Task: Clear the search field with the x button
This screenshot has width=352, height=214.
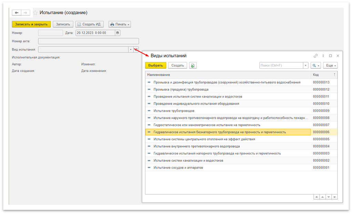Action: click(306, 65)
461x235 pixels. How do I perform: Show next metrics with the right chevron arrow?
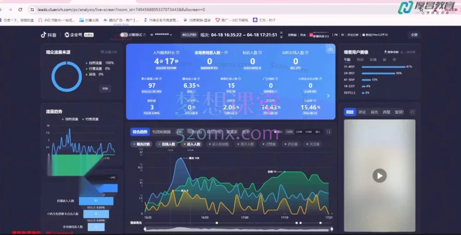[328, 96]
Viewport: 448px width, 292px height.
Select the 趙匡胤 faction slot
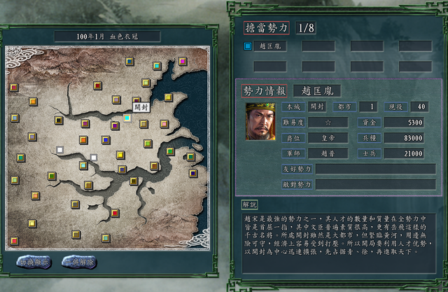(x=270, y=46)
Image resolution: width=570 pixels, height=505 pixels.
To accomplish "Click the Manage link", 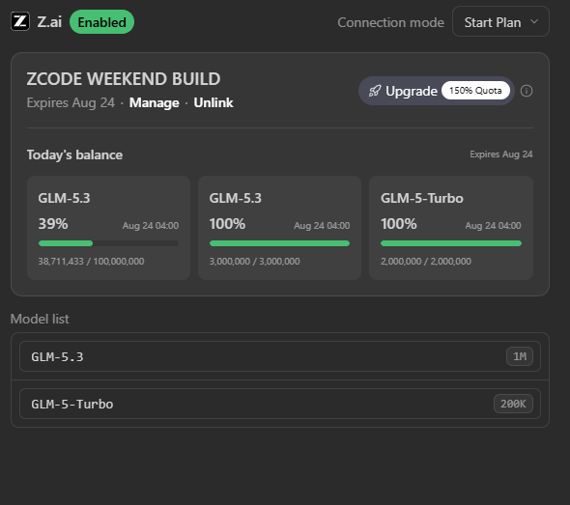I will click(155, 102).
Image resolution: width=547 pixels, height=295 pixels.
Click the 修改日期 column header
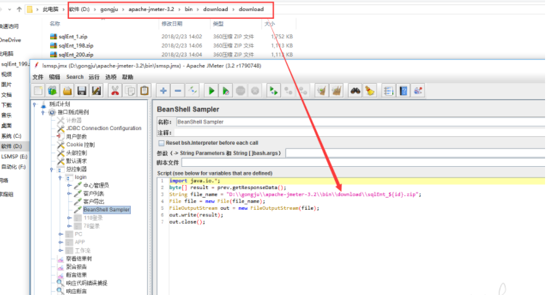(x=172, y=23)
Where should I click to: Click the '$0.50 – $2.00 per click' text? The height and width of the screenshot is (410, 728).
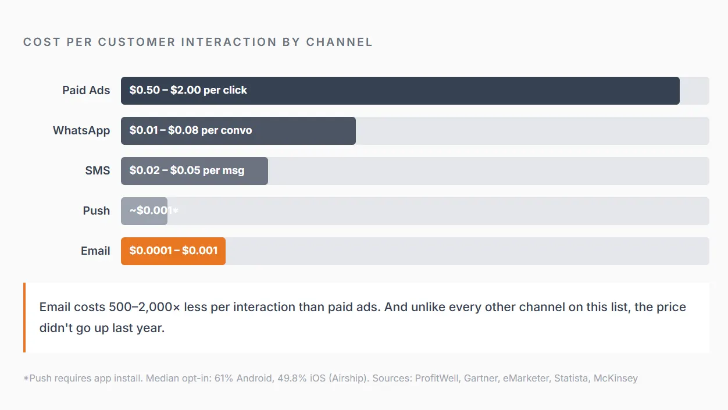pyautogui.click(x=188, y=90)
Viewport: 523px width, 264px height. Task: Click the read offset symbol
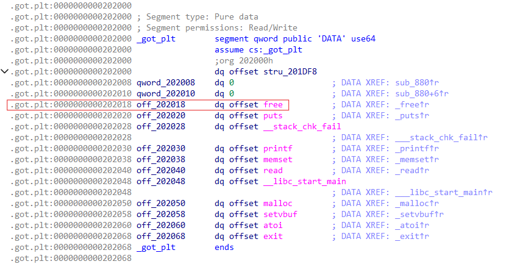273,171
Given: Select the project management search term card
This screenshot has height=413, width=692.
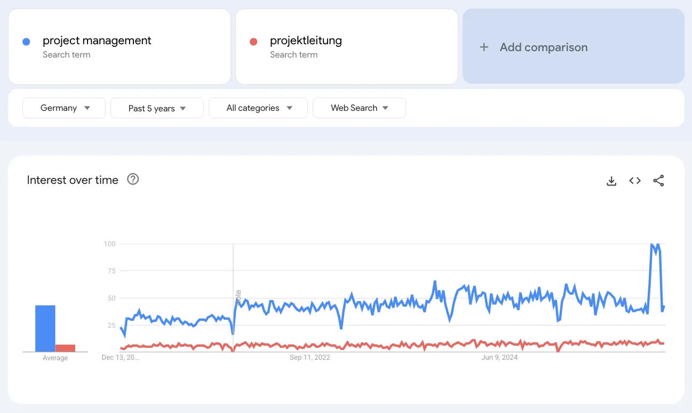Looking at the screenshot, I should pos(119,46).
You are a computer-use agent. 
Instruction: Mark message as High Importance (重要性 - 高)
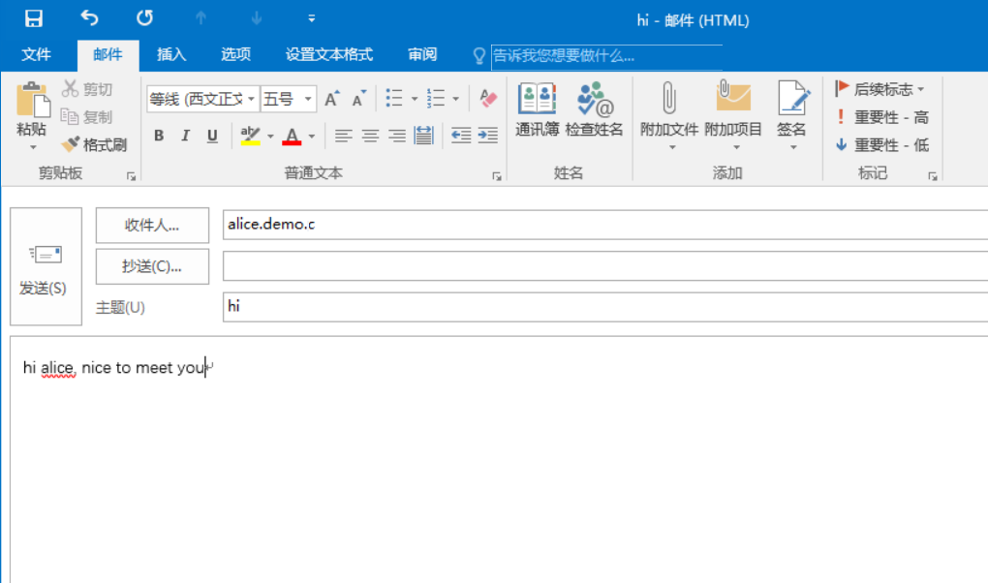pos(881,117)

--------------------------------------------------

How many lines of the items above contain the string "search"? Reply with the number only.

**THE RESPONSE**
2